*Provided data:*
________________________________________

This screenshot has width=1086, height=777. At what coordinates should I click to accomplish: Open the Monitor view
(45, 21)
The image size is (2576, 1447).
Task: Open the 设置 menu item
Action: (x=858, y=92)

________________________________________

*Description of the task:*
Copy out the material above, line for line, with no changes.

*The answer:*
This screenshot has width=1086, height=777. At what coordinates should I click to accomplish: Open the Monitor view
(45, 21)
The image size is (2576, 1447).
Task: Open the 设置 menu item
Action: (x=858, y=92)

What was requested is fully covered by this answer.